As we celebrate International Women’s Day, Dr. Gary K. Busch spotlights some of Africa’s greatest matriarchs, queens, rebels and freedom fighters, who have been largely scrubbed from history.
The pervasive image of a poor, oppressed and powerless African female belies a long and proud history of African matriarchs, queens, rebels and freedom fighters, women who were immensely powerful in their own societies. Their history has been overlooked, suppressed by colonial powers and demeaned by the men who stole the thrones from these mighty women.
There is a long history of powerful African queens, military leaders and rebels which seldom make it into current history books. The role of women in ruling African nations, fighting against colonial enslavement and supervising the policies of their heirs and offspring as they rose into political primacy is a suppressed and forgotten history. This is a history which deserves to be taught in the schools. In their own societies they are barely acknowledged, but internationally they remain almost wholly forgotten.
The royal women of Ancient Egypt wielded immense power, and several took on the role of pharaoh or regent. The Kemetic women (Kemet was the Egyptian name for Egypt) of the 18th dynasty (1550 to 1292 BC) wielded military as well as political power, starting with Ahhotep I, who drove out Egypt’s foreign occupiers.

DATASET CONTENT:
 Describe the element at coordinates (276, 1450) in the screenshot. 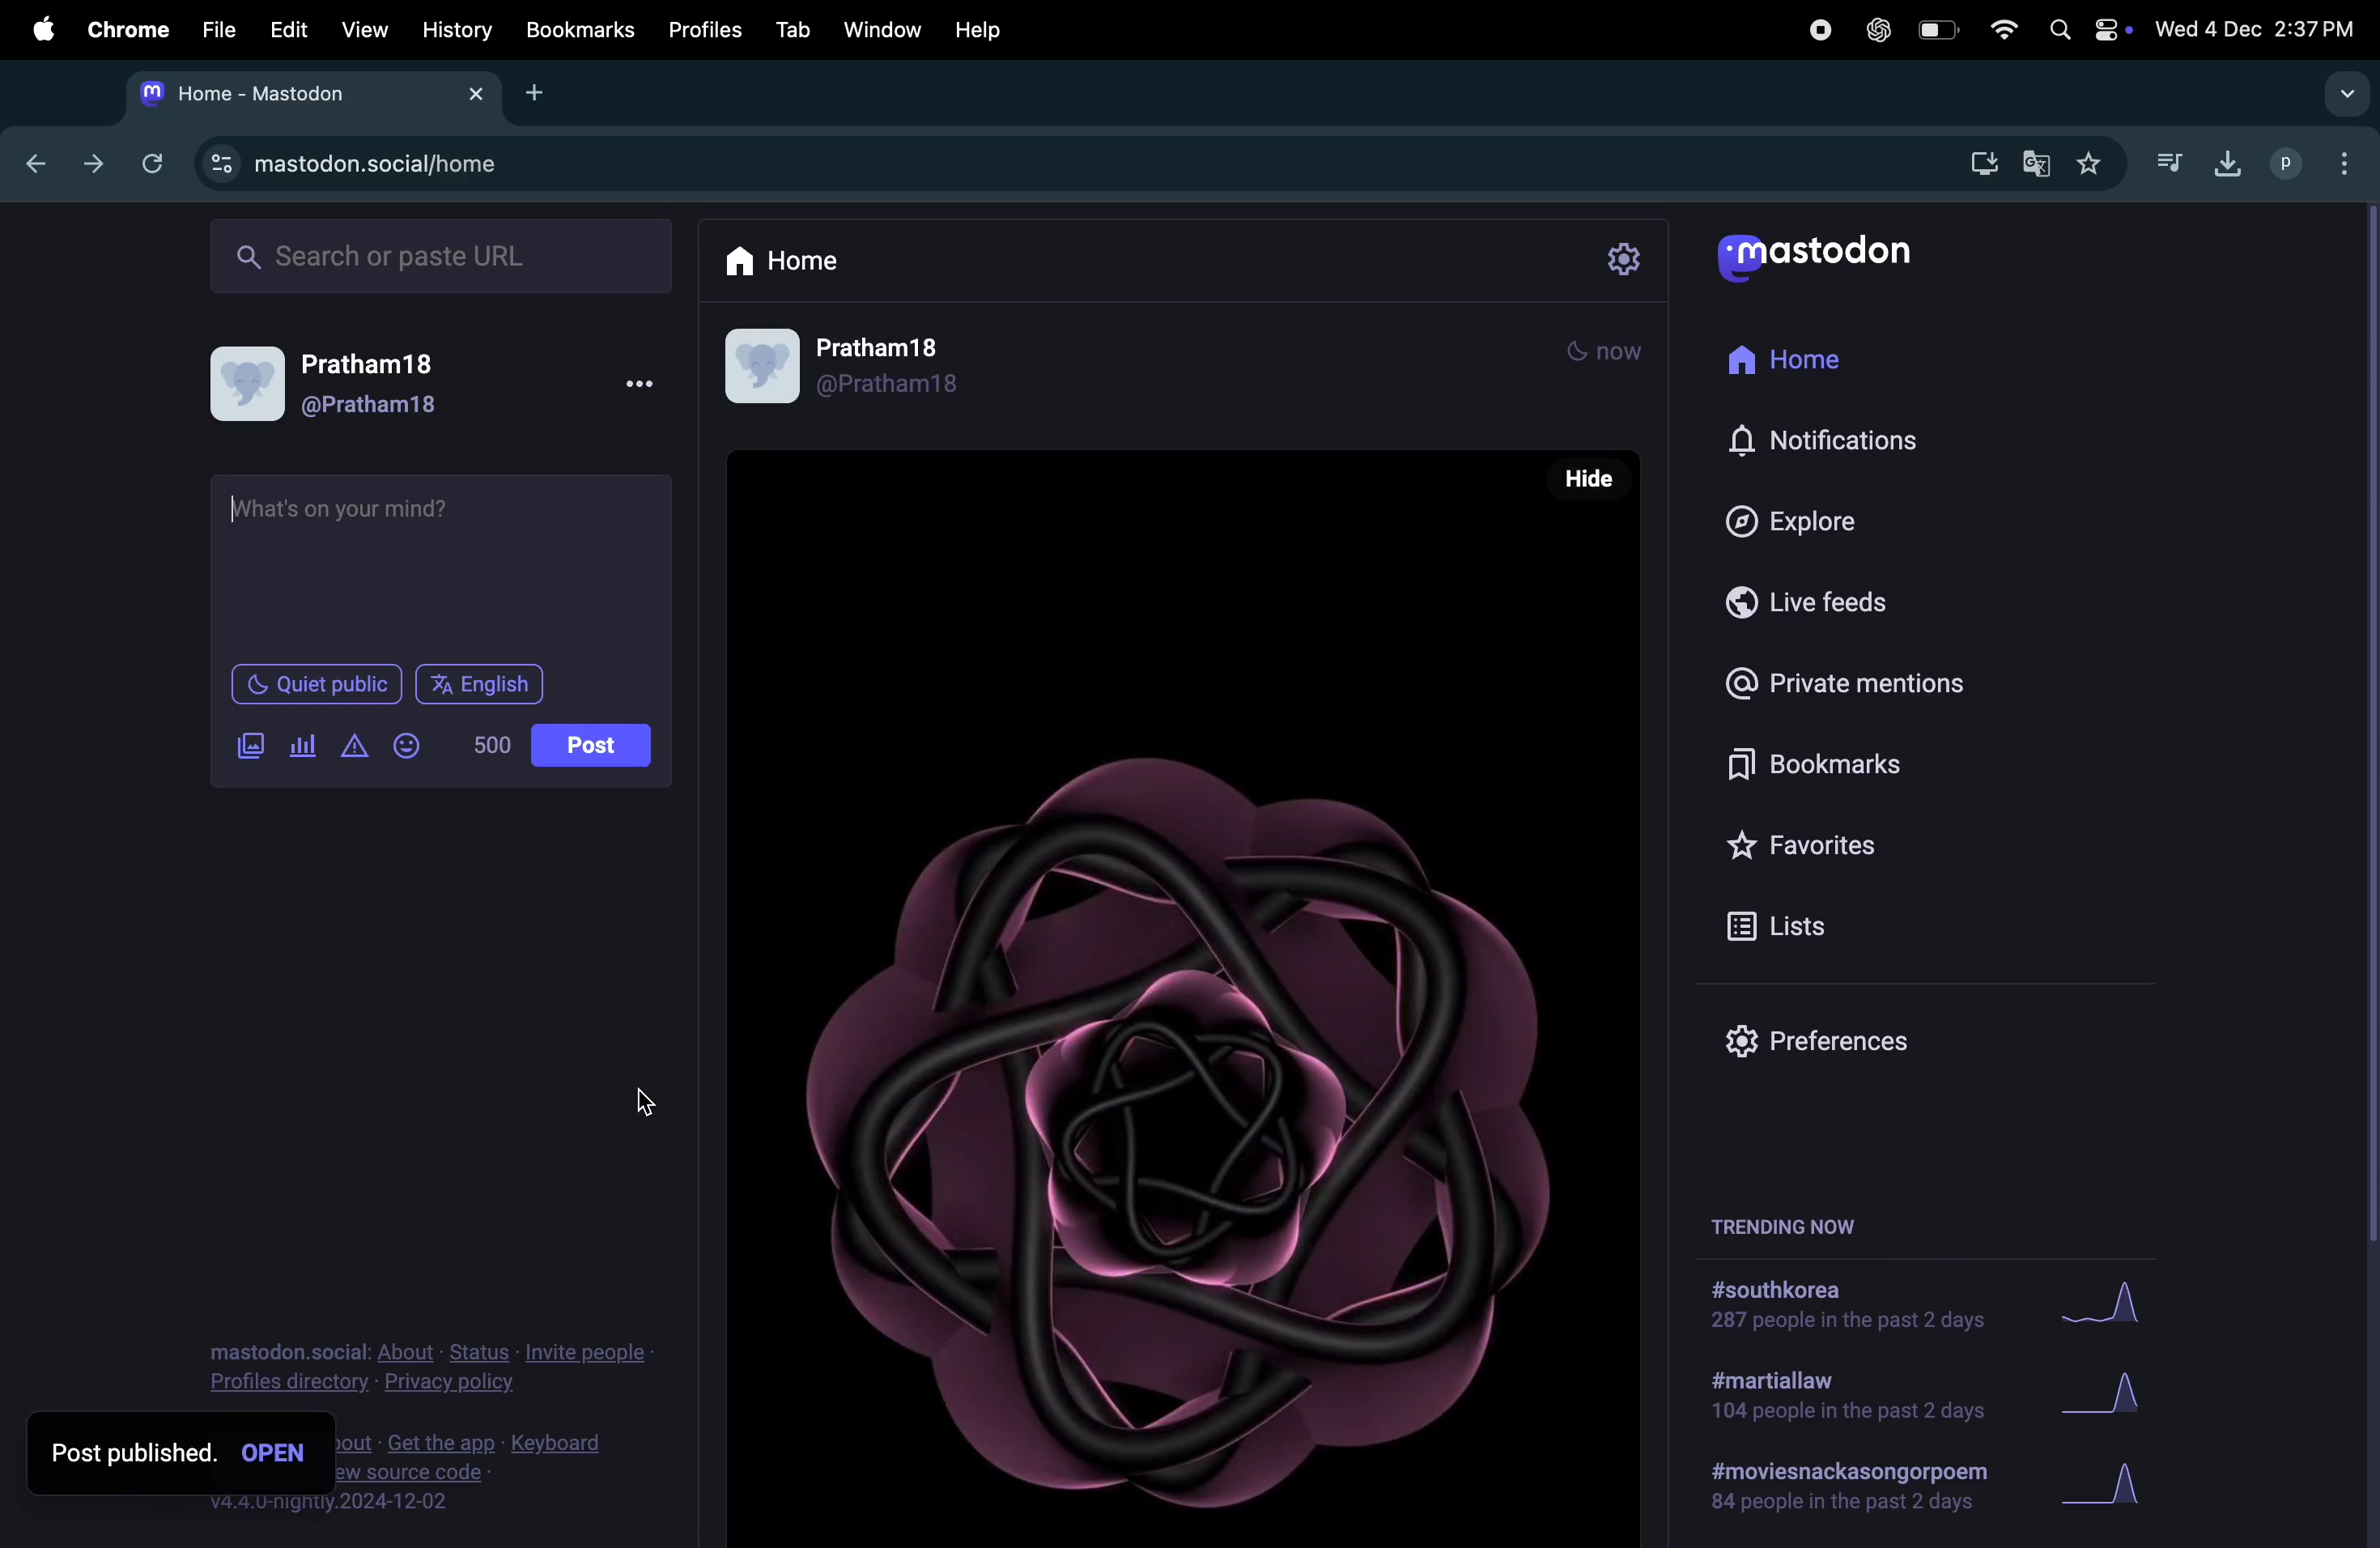

I see `open` at that location.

REQUIRED WORK: List the kinds of women that the first sentence of the text on Africa's overlooked women says Dr. Gary K. Busch spotlights. The lines after the text are separate material and have no connection to it.

ANSWER: Matriarchs, queens, rebels and freedom fighters.